Guide
How to Build Data Pipelines That People Can Trust
A guide to building data pipelines with ingestion, transformation, orchestration, contracts, testing, observability, and last-mile activation.
Related Wiki Pages
To build data pipelines that people trust, start with the decision, model, or workflow the pipeline must support. Then work backward into source ownership and event definitions. Add ingestion and storage. Then add transformation and orchestration. Finish with quality checks, observability, and last-mile delivery.
In the modern pipeline episode, Santona Tuli describes pipeline design as a sequence. Data starts with raw arrival, then moves to cleaned ingestion and modeled business entities. The pipeline finally produces answers for dashboards or ML systems (Modern Data Pipeline Architecture on raw-to-answer layers at 37:10-46:01).
In the modern stack episode, Natalie Kwong makes the same point through ELT. Teams keep raw data separate from business-facing marts so they don’t invent inconsistent transformations downstream (ELT raw-to-marts split at 17:55-19:26). For related background, see Data Engineering Platforms and Data Pipelines.
Start With The Consumer
A pipeline should answer a real question or power a real workflow. Santona’s pipeline discussion is explicit about this. After data arrives, engineers still need to identify mapping keys, foreign keys, and business entities. They also need to name the question the business wants answered. She argues that data and analytics engineers should talk to end users before deciding which tables and transformations matter (pipeline keys and entities at 39:23-43:05).

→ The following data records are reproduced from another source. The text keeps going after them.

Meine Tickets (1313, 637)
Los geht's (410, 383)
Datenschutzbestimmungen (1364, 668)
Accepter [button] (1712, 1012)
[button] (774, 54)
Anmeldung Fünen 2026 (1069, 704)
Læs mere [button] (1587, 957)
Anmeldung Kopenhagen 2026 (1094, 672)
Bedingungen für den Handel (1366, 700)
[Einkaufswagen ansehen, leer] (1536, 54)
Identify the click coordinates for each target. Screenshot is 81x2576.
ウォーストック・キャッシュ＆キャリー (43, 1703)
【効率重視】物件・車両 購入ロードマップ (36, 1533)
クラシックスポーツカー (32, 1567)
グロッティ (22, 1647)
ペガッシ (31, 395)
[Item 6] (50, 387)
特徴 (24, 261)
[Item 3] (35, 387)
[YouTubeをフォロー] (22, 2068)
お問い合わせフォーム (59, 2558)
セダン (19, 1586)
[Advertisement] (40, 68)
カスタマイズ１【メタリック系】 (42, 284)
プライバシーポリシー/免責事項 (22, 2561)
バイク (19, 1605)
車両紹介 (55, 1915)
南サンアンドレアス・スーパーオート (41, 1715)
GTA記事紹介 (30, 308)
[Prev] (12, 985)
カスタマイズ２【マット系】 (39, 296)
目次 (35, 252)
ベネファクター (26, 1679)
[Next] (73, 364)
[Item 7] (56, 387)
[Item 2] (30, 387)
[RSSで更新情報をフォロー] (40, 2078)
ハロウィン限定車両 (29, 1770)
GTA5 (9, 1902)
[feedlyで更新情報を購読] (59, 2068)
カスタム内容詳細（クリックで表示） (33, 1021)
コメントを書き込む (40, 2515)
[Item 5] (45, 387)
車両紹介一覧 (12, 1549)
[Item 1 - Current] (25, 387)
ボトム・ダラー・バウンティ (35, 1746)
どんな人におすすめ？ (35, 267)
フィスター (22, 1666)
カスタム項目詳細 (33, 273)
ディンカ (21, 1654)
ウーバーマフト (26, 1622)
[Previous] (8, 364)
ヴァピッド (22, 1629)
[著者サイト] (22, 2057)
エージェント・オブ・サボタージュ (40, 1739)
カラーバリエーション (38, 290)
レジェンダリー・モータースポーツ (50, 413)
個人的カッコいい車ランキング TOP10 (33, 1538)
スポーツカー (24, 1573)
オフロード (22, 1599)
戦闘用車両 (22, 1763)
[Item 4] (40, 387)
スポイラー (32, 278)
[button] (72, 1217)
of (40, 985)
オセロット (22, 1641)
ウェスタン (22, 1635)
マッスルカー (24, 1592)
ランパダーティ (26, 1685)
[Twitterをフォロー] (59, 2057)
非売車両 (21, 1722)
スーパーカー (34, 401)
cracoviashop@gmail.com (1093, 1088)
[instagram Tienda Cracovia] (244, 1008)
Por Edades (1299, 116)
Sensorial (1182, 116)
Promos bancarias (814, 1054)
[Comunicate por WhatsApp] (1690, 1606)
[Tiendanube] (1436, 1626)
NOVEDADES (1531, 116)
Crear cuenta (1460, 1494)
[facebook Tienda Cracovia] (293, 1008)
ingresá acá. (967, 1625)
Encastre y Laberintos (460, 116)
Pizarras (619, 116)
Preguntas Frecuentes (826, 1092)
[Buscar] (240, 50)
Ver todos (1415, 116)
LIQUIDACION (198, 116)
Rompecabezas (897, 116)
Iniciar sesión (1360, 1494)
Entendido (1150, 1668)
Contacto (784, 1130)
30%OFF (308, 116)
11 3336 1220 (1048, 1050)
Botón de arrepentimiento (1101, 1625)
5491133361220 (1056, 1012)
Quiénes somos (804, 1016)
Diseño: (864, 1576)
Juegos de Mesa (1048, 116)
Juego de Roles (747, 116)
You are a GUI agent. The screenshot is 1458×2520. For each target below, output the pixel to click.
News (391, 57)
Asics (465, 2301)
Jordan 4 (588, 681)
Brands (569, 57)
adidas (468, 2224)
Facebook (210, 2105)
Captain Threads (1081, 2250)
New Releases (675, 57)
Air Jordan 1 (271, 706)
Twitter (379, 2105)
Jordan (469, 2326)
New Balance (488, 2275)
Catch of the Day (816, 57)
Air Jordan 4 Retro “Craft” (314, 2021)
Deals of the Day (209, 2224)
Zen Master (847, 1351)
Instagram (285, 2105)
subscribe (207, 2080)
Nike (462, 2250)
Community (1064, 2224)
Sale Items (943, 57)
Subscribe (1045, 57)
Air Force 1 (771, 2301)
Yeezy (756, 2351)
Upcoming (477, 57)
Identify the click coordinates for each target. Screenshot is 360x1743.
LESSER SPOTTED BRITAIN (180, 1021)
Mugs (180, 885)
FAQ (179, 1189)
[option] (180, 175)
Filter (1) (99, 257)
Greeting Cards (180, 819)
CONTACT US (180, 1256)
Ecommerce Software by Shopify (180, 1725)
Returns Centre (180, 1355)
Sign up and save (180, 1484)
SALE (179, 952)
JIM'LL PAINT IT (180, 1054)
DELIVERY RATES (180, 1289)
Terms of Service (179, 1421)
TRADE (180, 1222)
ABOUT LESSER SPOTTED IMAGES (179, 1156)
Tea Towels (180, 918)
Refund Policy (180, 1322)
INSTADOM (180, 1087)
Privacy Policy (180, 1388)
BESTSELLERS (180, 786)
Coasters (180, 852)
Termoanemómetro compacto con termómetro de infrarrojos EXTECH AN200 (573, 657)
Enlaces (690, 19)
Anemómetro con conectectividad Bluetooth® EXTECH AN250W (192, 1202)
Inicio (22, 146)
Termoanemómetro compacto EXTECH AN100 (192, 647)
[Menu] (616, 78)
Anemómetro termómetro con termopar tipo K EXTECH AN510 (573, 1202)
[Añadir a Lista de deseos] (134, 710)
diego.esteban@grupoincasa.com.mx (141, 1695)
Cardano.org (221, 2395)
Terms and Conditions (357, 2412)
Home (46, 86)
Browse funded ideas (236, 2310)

For product and growth data, that consumer-first work begins even earlier. Arpit Choudhury recommends a tracking plan before instrumentation. Teams define events and properties. They also define data types and ownership. Then product and growth teams know what an event means before it reaches analytics or activation tools (tracking plan ownership at 13:34-23:27).
If teams use vague event names in product analytics, they create operational risk. Teams create more risk when they use the same events for funnels, experiments, or reverse ETL.
Start with this brief before you pick tools:
- Who uses the output?
- What decision, model, dashboard, or operational action depends on it?
- Which source system owns the data?
- What freshness and quality expectations does the consumer need?
- What if data is late or missing? What if it’s duplicated or structurally changed?
Design The Ingestion Layer
Ingestion isn’t the same as final modeling. Natalie separates the ingestion layer from data marts because raw data isn’t ready for most business users. If every analyst transforms raw tables differently, the organization gets conflicting answers. ELT keeps the raw form available while moving shared business logic into a controlled transformation layer (ELT ingestion-to-marts split at 17:55-19:26).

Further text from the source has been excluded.